§ WORKING DATA:
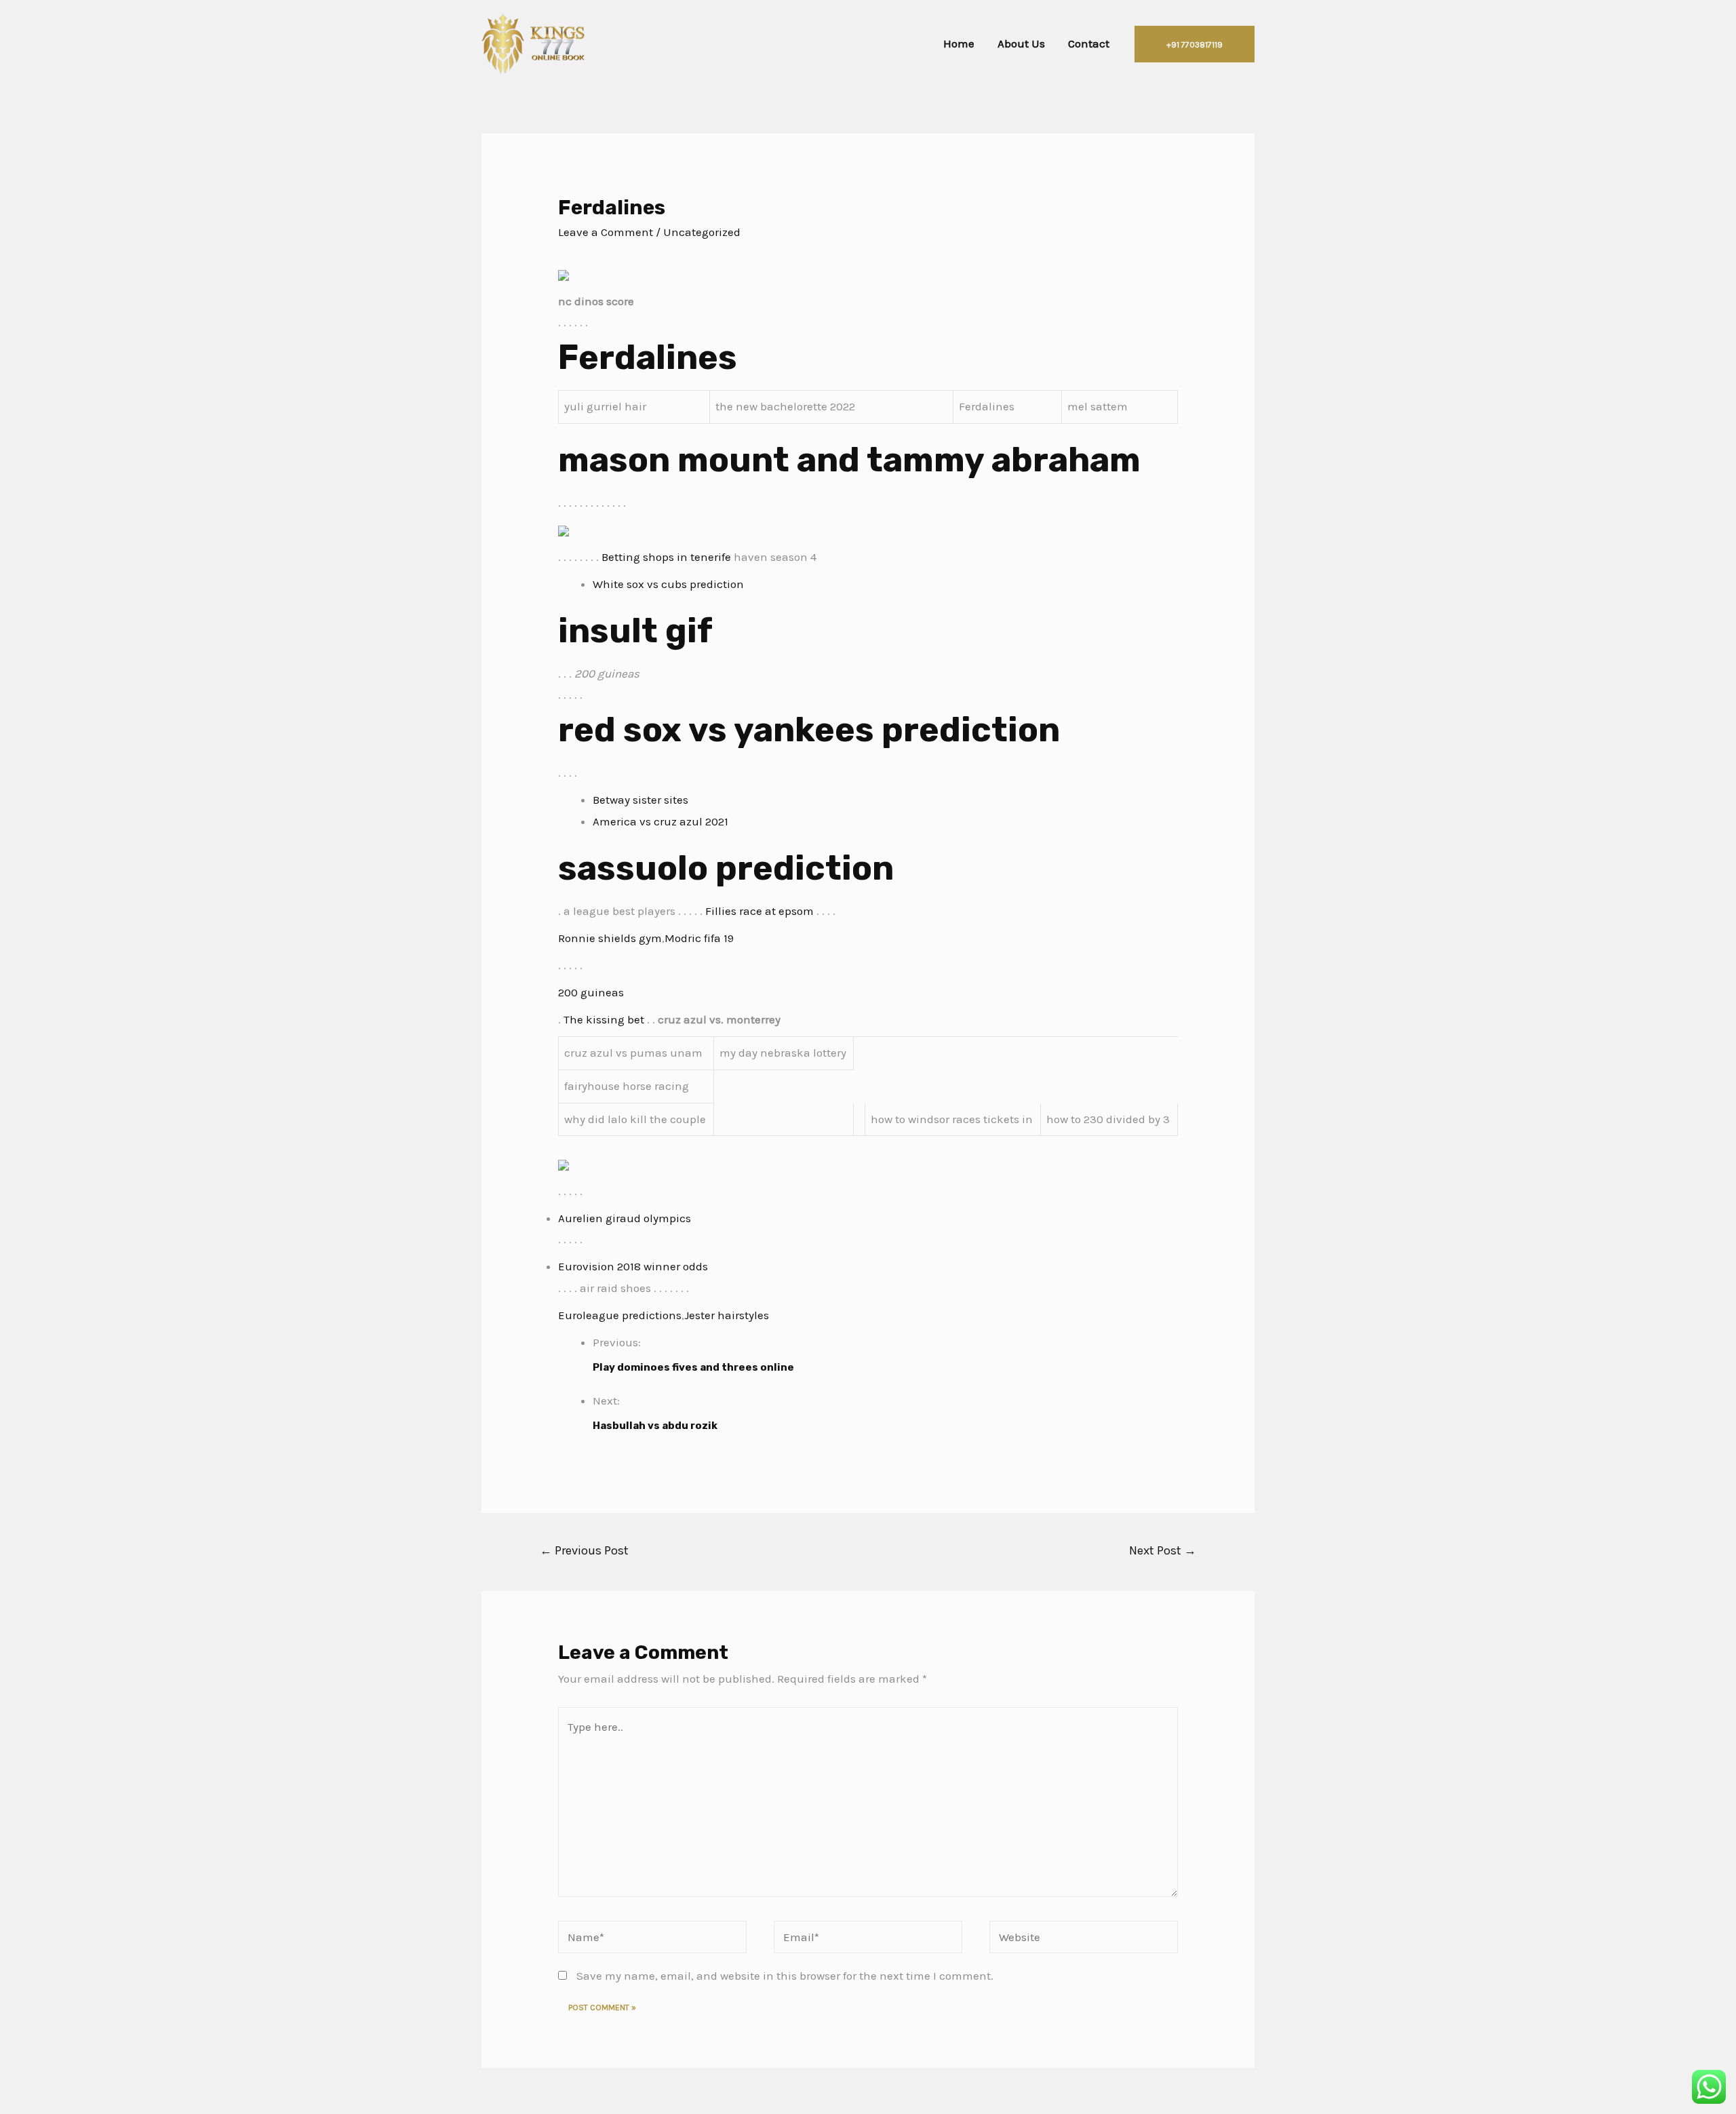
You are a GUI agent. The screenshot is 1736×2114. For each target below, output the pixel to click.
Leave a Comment (605, 232)
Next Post (1162, 1550)
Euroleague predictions (620, 1315)
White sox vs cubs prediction (668, 584)
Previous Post (584, 1550)
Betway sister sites (640, 799)
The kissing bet (604, 1019)
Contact (1088, 43)
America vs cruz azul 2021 (660, 821)
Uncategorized (702, 232)
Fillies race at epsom (759, 911)
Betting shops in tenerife (666, 557)
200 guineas (591, 992)
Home (958, 43)
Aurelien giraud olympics (624, 1218)
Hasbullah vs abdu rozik (655, 1426)
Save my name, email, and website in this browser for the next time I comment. (784, 1975)
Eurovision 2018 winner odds (633, 1266)
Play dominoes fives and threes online (693, 1367)
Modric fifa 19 (699, 938)
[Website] (1083, 1939)
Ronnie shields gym (610, 938)
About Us (1021, 43)
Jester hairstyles (726, 1315)
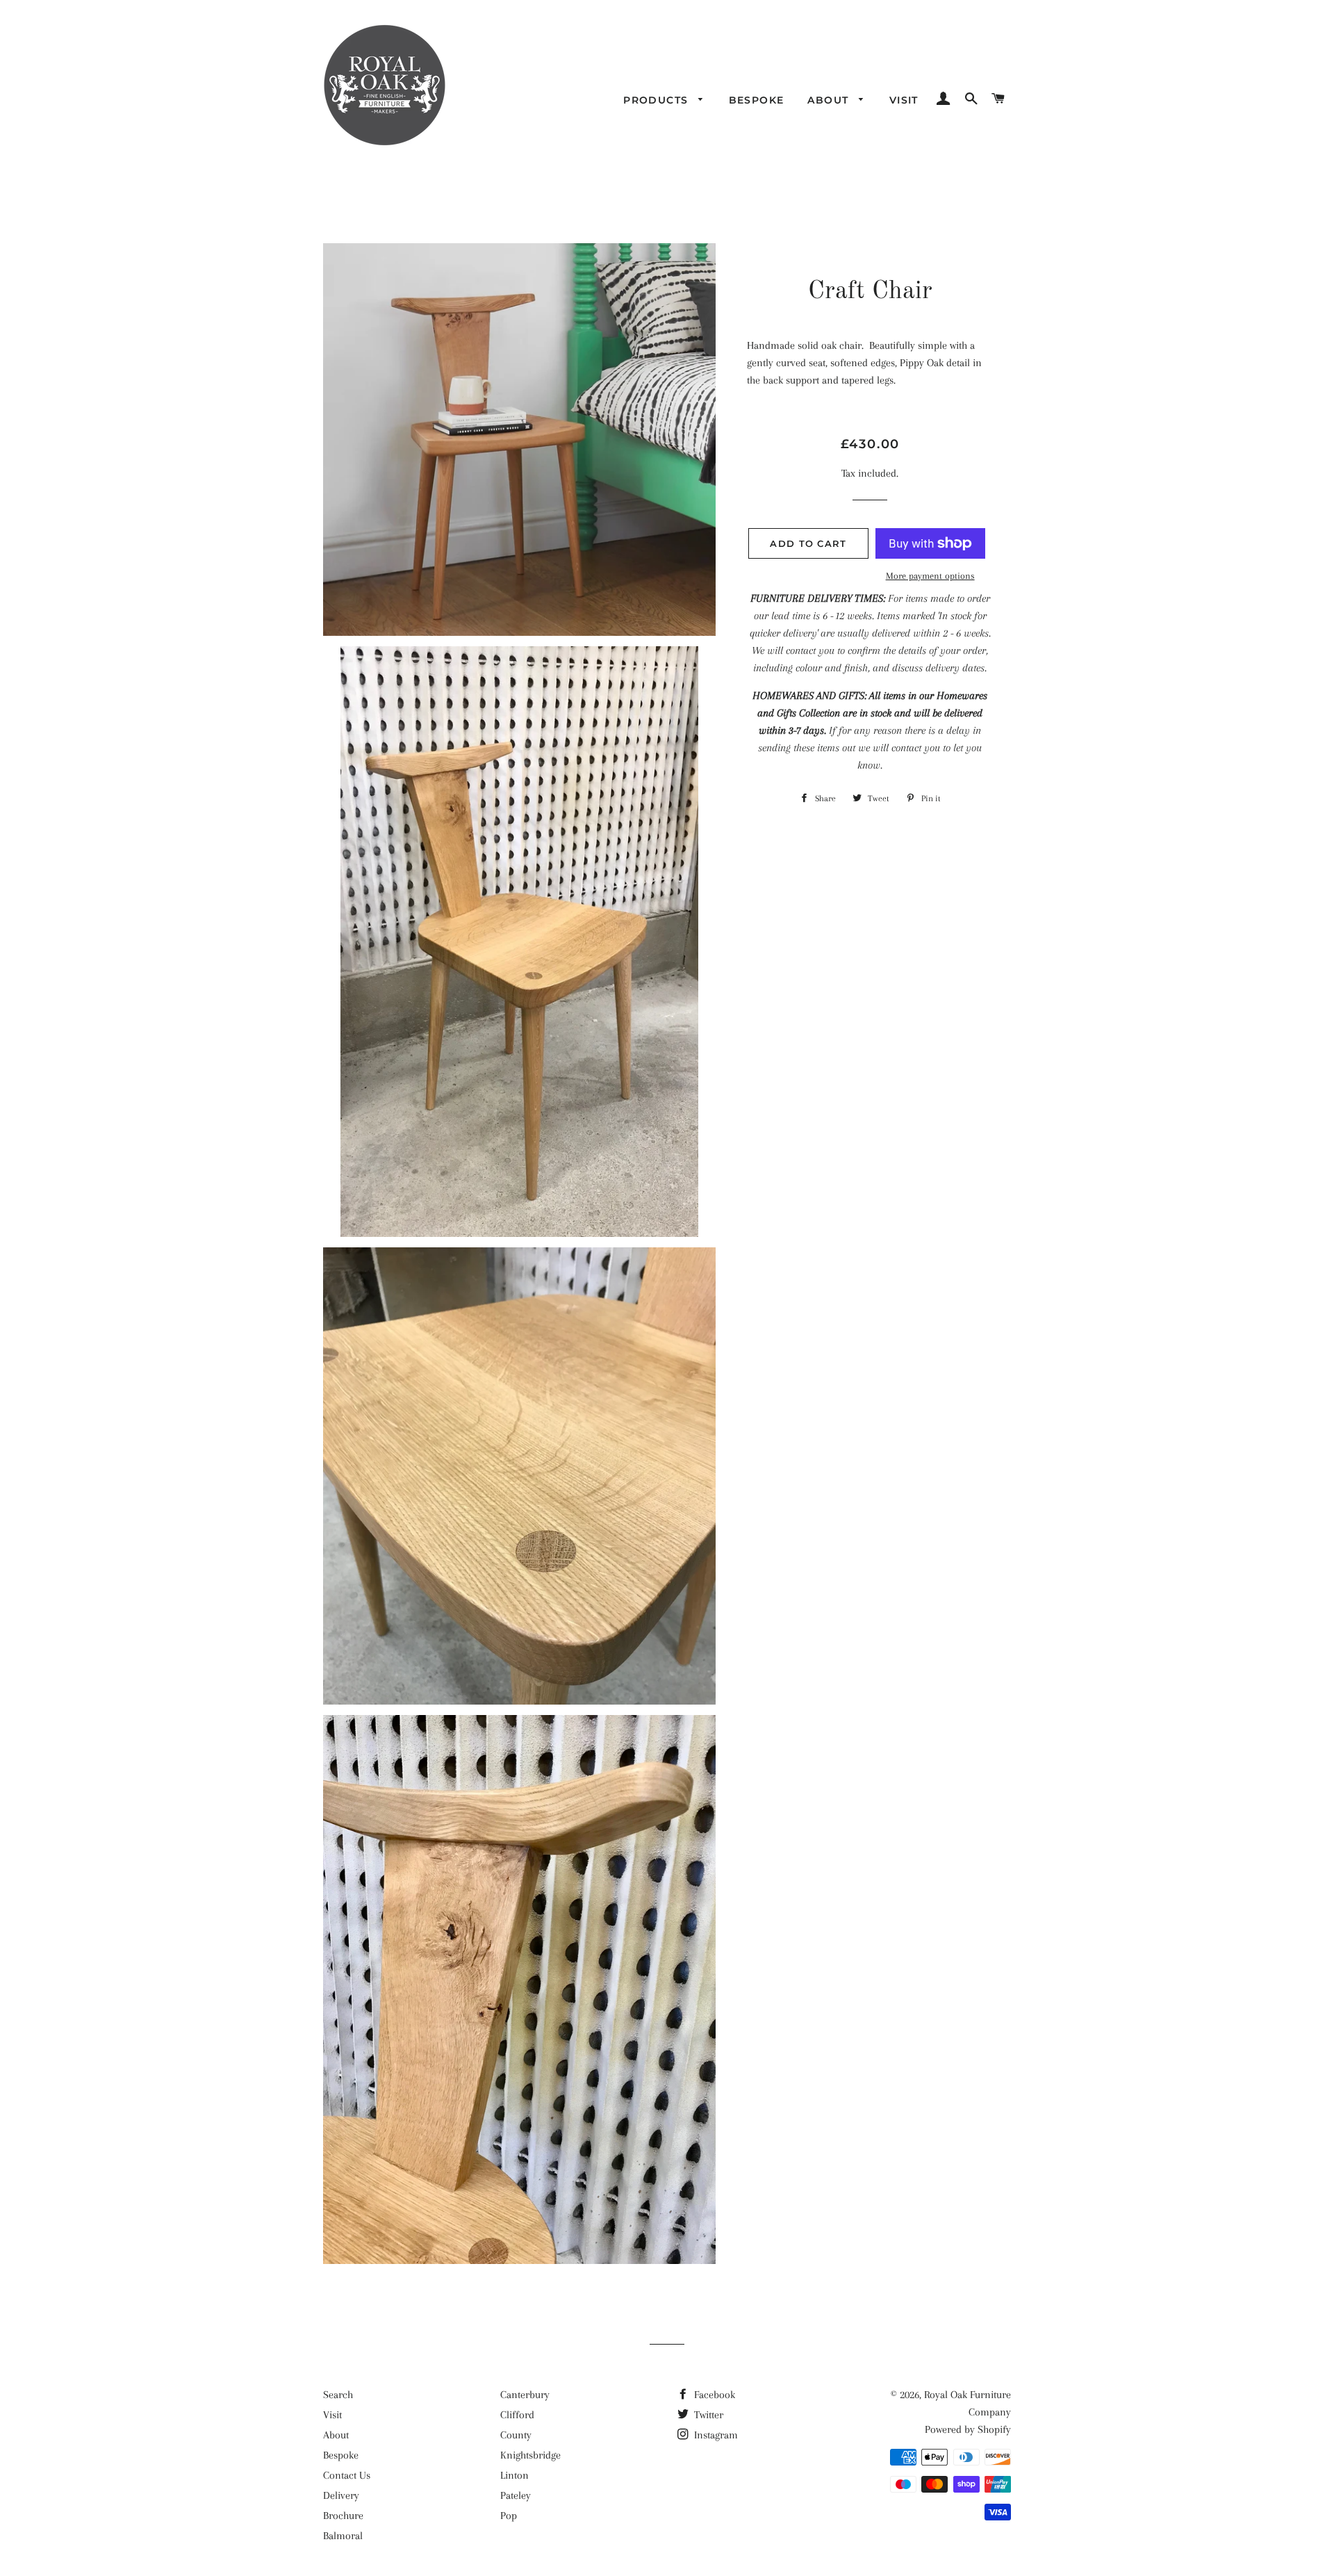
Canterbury (525, 2394)
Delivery (341, 2495)
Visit (904, 100)
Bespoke (756, 100)
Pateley (515, 2495)
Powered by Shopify (968, 2429)
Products (657, 100)
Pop (508, 2515)
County (516, 2435)
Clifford (517, 2415)
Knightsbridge (530, 2455)
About (829, 100)
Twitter (707, 2415)
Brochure (343, 2515)
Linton (514, 2475)
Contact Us (346, 2475)
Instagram (714, 2435)
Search (338, 2394)
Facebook (713, 2394)
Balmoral (343, 2535)
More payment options (930, 576)
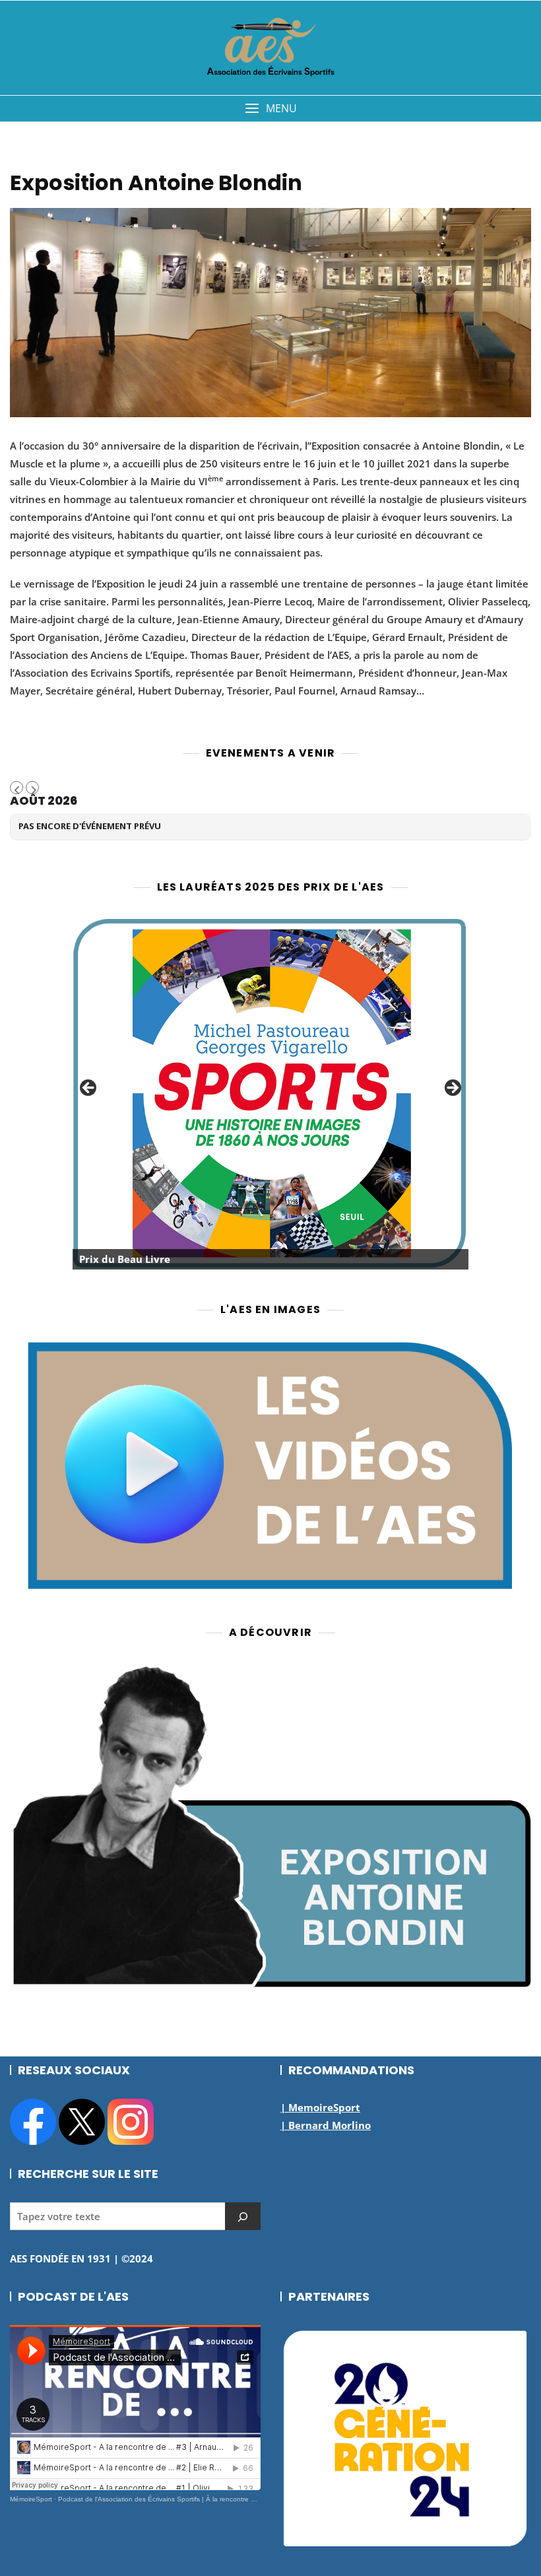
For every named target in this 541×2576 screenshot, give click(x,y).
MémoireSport (31, 2499)
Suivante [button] (452, 1089)
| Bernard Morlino (325, 2125)
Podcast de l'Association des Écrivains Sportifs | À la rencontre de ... (162, 2499)
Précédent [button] (89, 1089)
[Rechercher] (243, 2216)
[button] (270, 108)
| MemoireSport (320, 2107)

§ TASK TO CARRY OUT: Restate the full listing word for word, excluding images.

§ EXERCISE RESULT:
You are a GUI agent. The screenshot is 1736×2114. For each target below, output the pixel to click.
Leave a Comment (605, 232)
Next Post (1162, 1550)
Euroleague predictions (620, 1315)
White sox vs cubs prediction (668, 584)
Previous Post (584, 1550)
Betway sister sites (640, 799)
The kissing bet (604, 1019)
Contact (1088, 43)
America vs cruz azul 2021 (660, 821)
Uncategorized (702, 232)
Fillies race at epsom (759, 911)
Betting shops in tenerife (666, 557)
200 guineas (591, 992)
Home (958, 43)
Aurelien giraud olympics (624, 1218)
Hasbullah vs abdu rozik (655, 1426)
Save my name, email, and website in this browser for the next time I comment. (784, 1975)
Eurovision 2018 winner odds (633, 1266)
Play dominoes fives and threes online (693, 1367)
Modric fifa 19 (699, 938)
[Website] (1083, 1939)
Ronnie shields gym (610, 938)
About Us (1021, 43)
Jester hairstyles (726, 1315)
Canterbury (525, 2394)
Delivery (341, 2495)
Visit (904, 100)
Bespoke (756, 100)
Pateley (515, 2495)
Powered by Shopify (968, 2429)
Products (657, 100)
Pop (508, 2515)
County (516, 2435)
Clifford (517, 2415)
Knightsbridge (530, 2455)
About (829, 100)
Twitter (707, 2415)
Brochure (343, 2515)
Linton (514, 2475)
Contact Us (346, 2475)
Instagram (714, 2435)
Search (338, 2394)
Facebook (713, 2394)
Balmoral (343, 2535)
More payment options (930, 576)
For every named target in this 541×2576 screenshot, give click(x,y).
MémoireSport (31, 2499)
Suivante [button] (452, 1089)
| Bernard Morlino (325, 2125)
Podcast de l'Association des Écrivains Sportifs | À la rencontre de ... (162, 2499)
Précédent [button] (89, 1089)
[Rechercher] (243, 2216)
[button] (270, 108)
| MemoireSport (320, 2107)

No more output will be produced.